Para cobrar um acordo diferente, a Defensoria Pública do Estado entrou com ação civil pública no último dia 15 de fevereiro pedindo indenizações de R$ 1,7 bilhão, sendo R$ 100 mil de danos morais para cada morador.
A ideia é cobrir também os danos materiais, como desvalorização das casas. Já pequenos comerciantes e prestadores de serviço perderam clientes ou fecharam seus negócios.
"Eu tinha aluno pela manhã, à tarde e à noite. Às vezes eram tantos que eu encaminhava para colegas. Hoje só tenho cinco pela manhã e três à noite", conta a professora do ensino fundamental Ana Lúcia da Silva, 52, que mora desde que nasceu no Flexal e tem uma sala de aula em sua casa para ensino de reforço.

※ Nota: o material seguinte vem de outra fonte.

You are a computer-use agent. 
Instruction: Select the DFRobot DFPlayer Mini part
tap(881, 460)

Com a pobreza maior que tomou aqui o bairro, tive de baixar o valor da aula, que era R$ 80, e agora está entre R$ 40 e R$ 50 [por mês]. Tirava R$ 1.400 por mês antes do problema, até 2019, e hoje tiro R$ 500. É minha única renda".
Ana Lúcia da Silva
Durante a visita da coluna ao bairro, na quarta-feira passada, um detalhe que chamou a atenção foi a quantidade de água nas ruas —era um dia de sol. "Você deu sorte, hoje está pouca água", conta Abilene Costa, 58, que nasceu e se criou no Flexal.
A água é resultado do solo cedendo e danificando canos subterrâneos. "Essa água aqui é todo dia. E eles ainda querem que a gente fique aqui e dar uma mixaria para seguir com a residência comprometida", conta.

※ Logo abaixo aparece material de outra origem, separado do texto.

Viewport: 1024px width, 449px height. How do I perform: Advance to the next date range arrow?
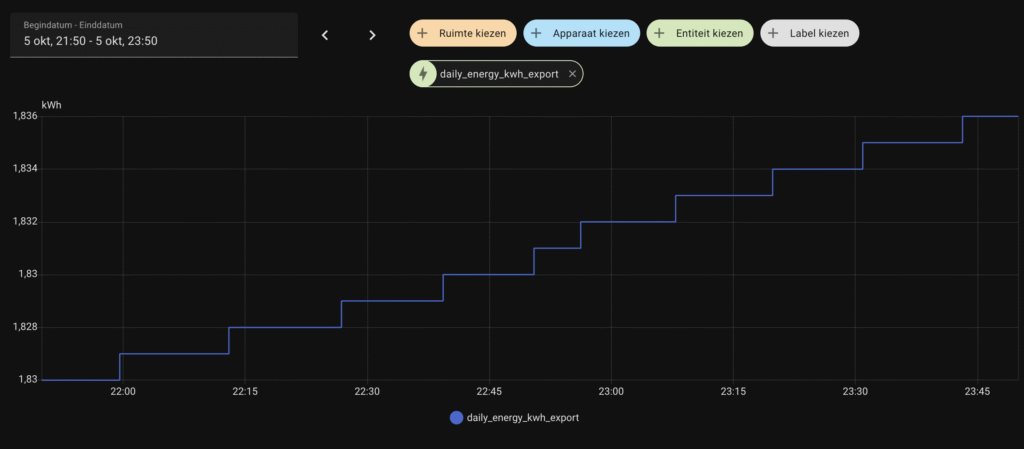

A coluna também encontrou no local casas com rachaduras, que estariam sendo causadas pelo afundamento na região. Uma das mais evidentes é a residência do pescador José Mariano dos Santos, 56, onde mora desde 2000.
"Eu fico com medo grande, a casa está estalando. Tem rachadura em todo canto, não há como seguir aqui mais, minha esposa está doente", diz.
"Falta de respeito"
Segundo o defensor público Ricardo Melro, autor da ação civil, houve um descaso com o povo da área. "Nesses dois anos, não houve qualquer tipo de ajuda. Até os ambulantes que atuavam lá foram evacuados"
O local foi largado e a população está em situação de miséria". Ricardo Melro, defensor público do Estado
Ele afirma que duas pesquisas mostraram que em torno de 80% da população quer sair da região por conta do isolamento.
"O abandono parece ser proposital para que a comunidade aceite qualquer coisa, como esse acordo que é muito ruim para os moradores. A própria comunidade ficou revoltada! Estão aceitando por fome e falta de esperança nos órgãos", diz.
Enquanto negociava o acordo, a Braskem autorizou um pagamento de R$ 7,1 bilhões de lucro entre os acionistas. É muita falta de respeito à população."
Ricardo Melro, defensor Público do Estado
Respostas
A Prefeitura de Maceió informou que acompanha a situação do Flexal e "busca soluções para minimizar os efeitos do ilhamento socioeconômico provocado pelo afundamento dos bairros vizinhos."
Para isso, diz que elaborou um projeto de revitalização e reurbanização e criou de linhas de ônibus exclusivas dos flexais. Diz ainda que a localidade contará com unidade básica de saúde, creche e Cras.
Ela defende o acordo como a melhor solução por conta do prazo de execução e supostos benefícios à população.
A Prefeitura acredita que a revitalização e reurbanização dos flexais são as melhores alternativas para a população manter os vínculos com a localidade em que mora, levando-se em conta que o plano prevê a regularização de serviços prejudicados pelo afundamento dos bairros vizinhos."
Já a Braskem disse que iniciou a implementação das 23 medidas socioeconômicas para "restabelecer a dinâmica socioeconômica da região."
"Já estão em andamento medidas como limpeza urbana e combate a pragas, adequação da iluminação pública, instalação de 29 câmeras de segurança, transporte escolar, serviço de apoio psicológico e distribuição de cartões para ônibus de uso exclusivo e gratuito para a população dos Flexais."
Sobre o acordo de indenização, diz que ele é "ingresso voluntário", mas que já aderiram 1.386 imóveis, de um total de 1.619.
Sobre a ação civil pública, a empresa alega que vai apenas "se manifestar nos autos do processo."
Sobre a falta de água e vazamentos nas ruas, a BRK informou que, "além de ser uma das áreas atingidas pelo afundamento do solo, ela também possui uma infraestrutura hidráulica muito antiga, necessitando, em alguns momentos, de reparos emergenciais que podem ocasionar paralisações temporárias no abastecimento."